274 F. 639 reversed.
Appeal from a decree of the district court permanently enjoining
a collector and his deputy from collecting an assessment under the
Federal Child Labor Tax Law.
See also Child Labor Tax case,
post 20.
Page 259 U. S. 19
MR. CHIEF JUSTICE TAFT delivered the opinion of the Court.
The decree entered herein by the district court and appealed
from, directly, to this Court, under § 238 of the Judicial
Code, recited that the complainants operated a manufacturing plant
for the production of cotton goods in Gaston County, North
Carolina; that the defendant was a federal collector of internal
revenue; that, on the ground that complainants had employed
children in their factory within the limits of ages prescribed in
§ 1200, the act of Congress, known as the Child Labor Tax Law,
approved February 24, 1919 (40 Stat. 1057), they were under its
terms assessed the sum of $2,098.06; that they filed a claim for
abatement of the same, which was denied, that the collector was
about to make the exaction by distraining complainants' property,
levying on it and selling it, that the act of Congress purporting
to authorize the assessment was invalid under the Constitution of
the United States, and on these grounds permanently enjoined the
collector from proceeding to collect the assessment.

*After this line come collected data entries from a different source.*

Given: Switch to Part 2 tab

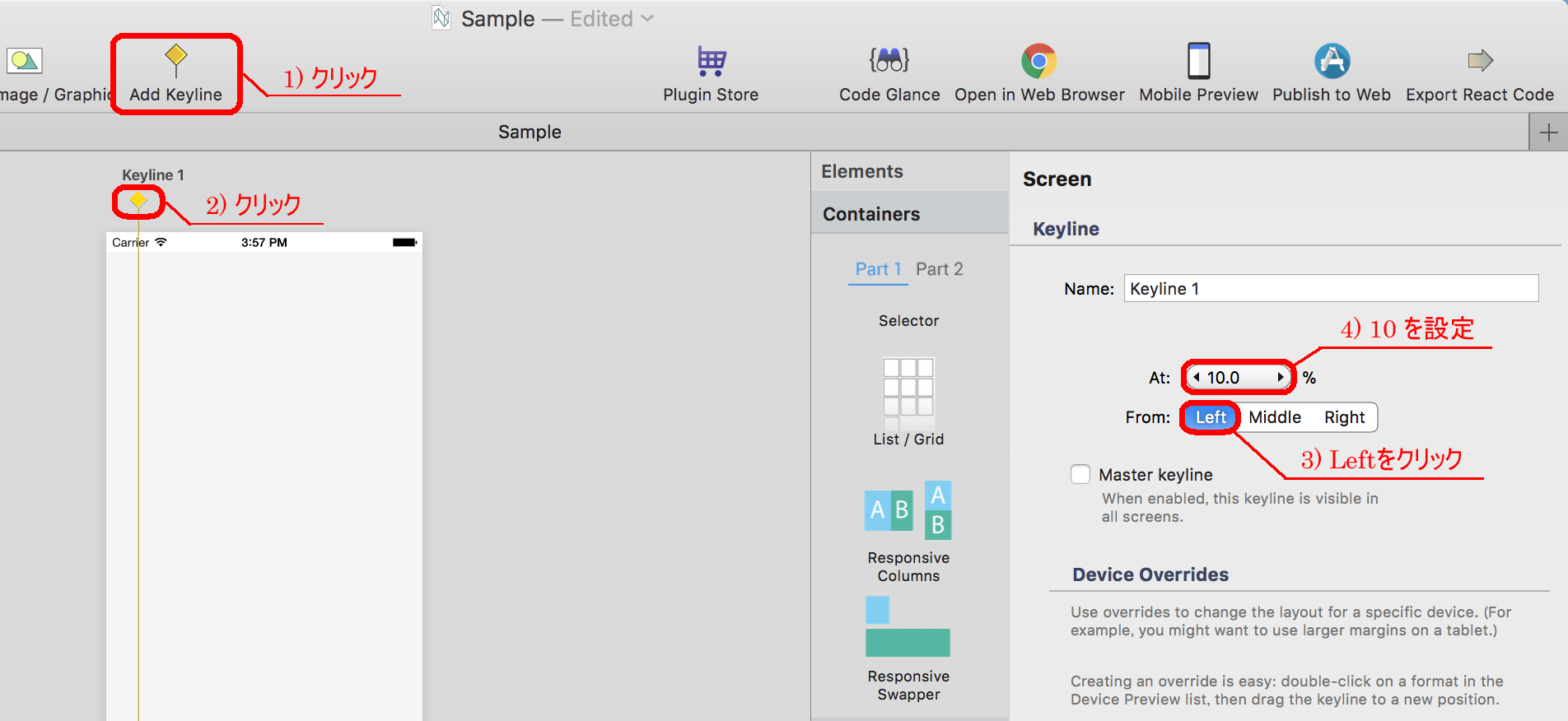Looking at the screenshot, I should click(939, 269).
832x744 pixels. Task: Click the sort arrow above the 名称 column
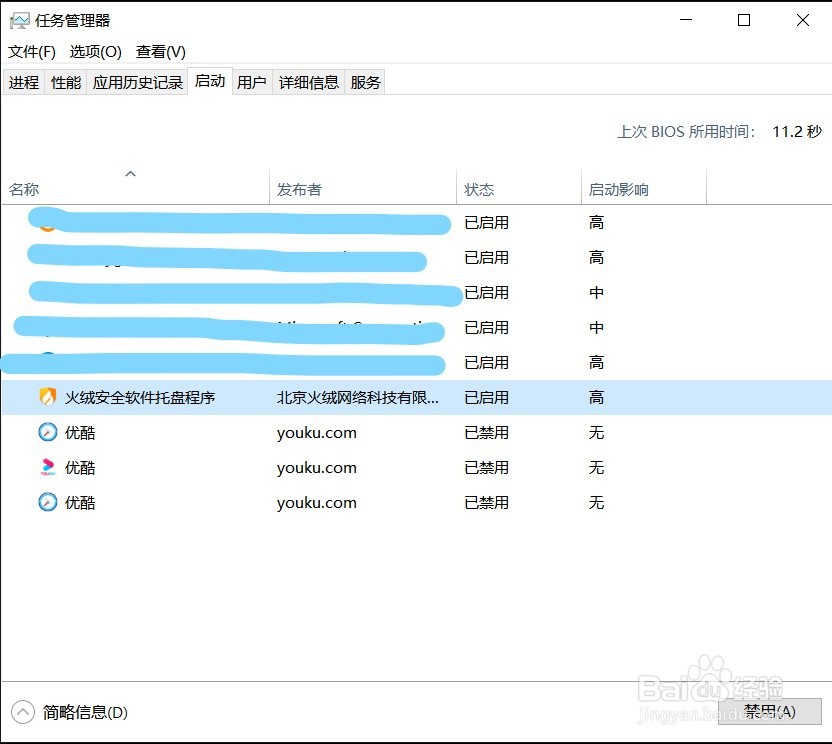[x=130, y=174]
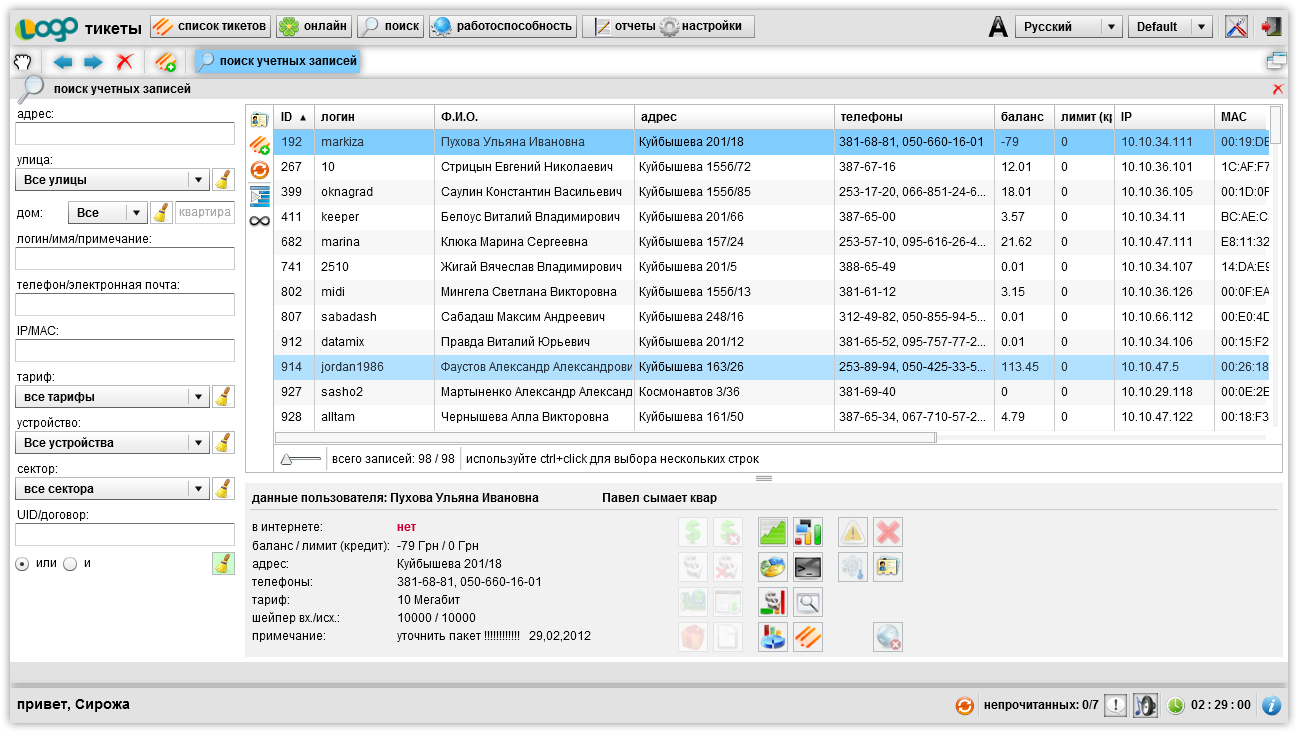
Task: Click the blue back arrow icon
Action: [63, 62]

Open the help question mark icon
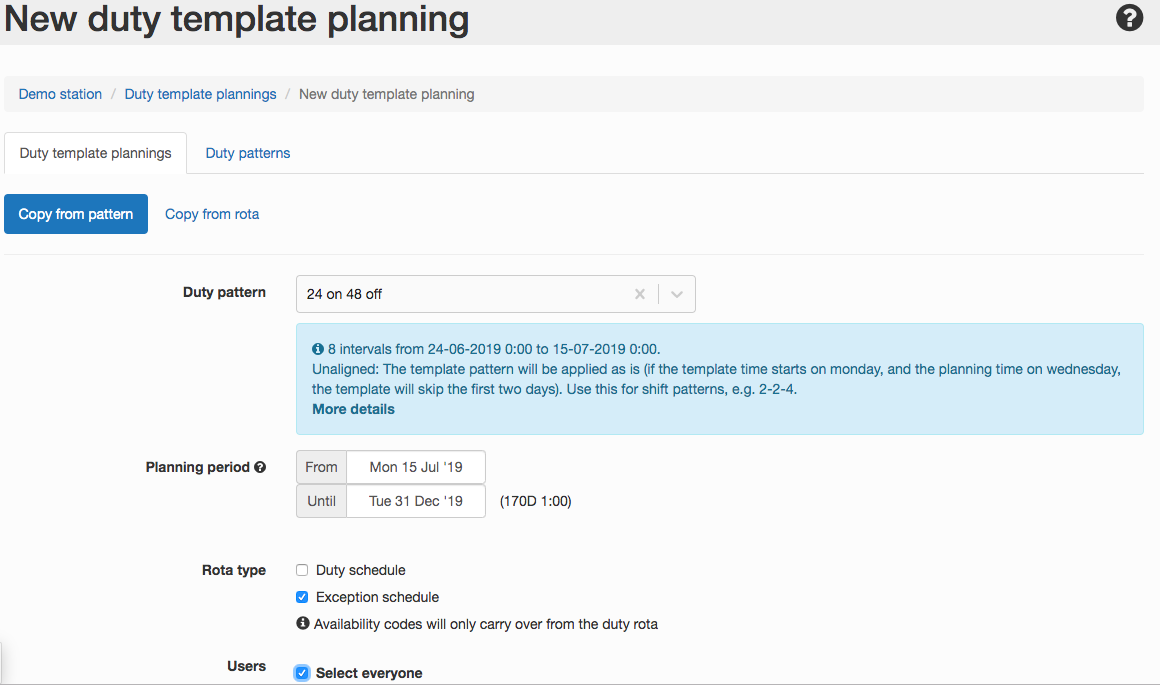point(1129,18)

An examination of the bill shows no other ground for equitable
relief than as stated in the order. The bill does aver "that these
your petitioners have exhausted all legal remedies and it is
necessary for them to be given
Page 259 U. S. 20
equitable relief in the premises," but there are no specific
facts set forth sustaining this mere legal conclusion. Section
3224, Rev.Stats., provides that "no suit for the purpose of
restraining the assessment or collection of any tax shall be
maintained in any court." The averment that a taxing statute is
unconstitutional does not take this case out of the section. There
must be some extraordinary and exceptional circumstance not here
averred or shown to make the provisions of the section
inapplicable.
Dodge v. Brady, 240 U.
S. 122,
240 U. S. 126.
In spite of their averment, the complainants did not exhaust all
their legal remedies. They might have paid the amount assessed
under protest and then brought suit against the collector to
recover the amount paid with interest. No fact is alleged which
would prevent them from availing themselves of this form of
remedy.
The decree of the district court is reversed, and the cause
remanded with directions to dismiss the bill.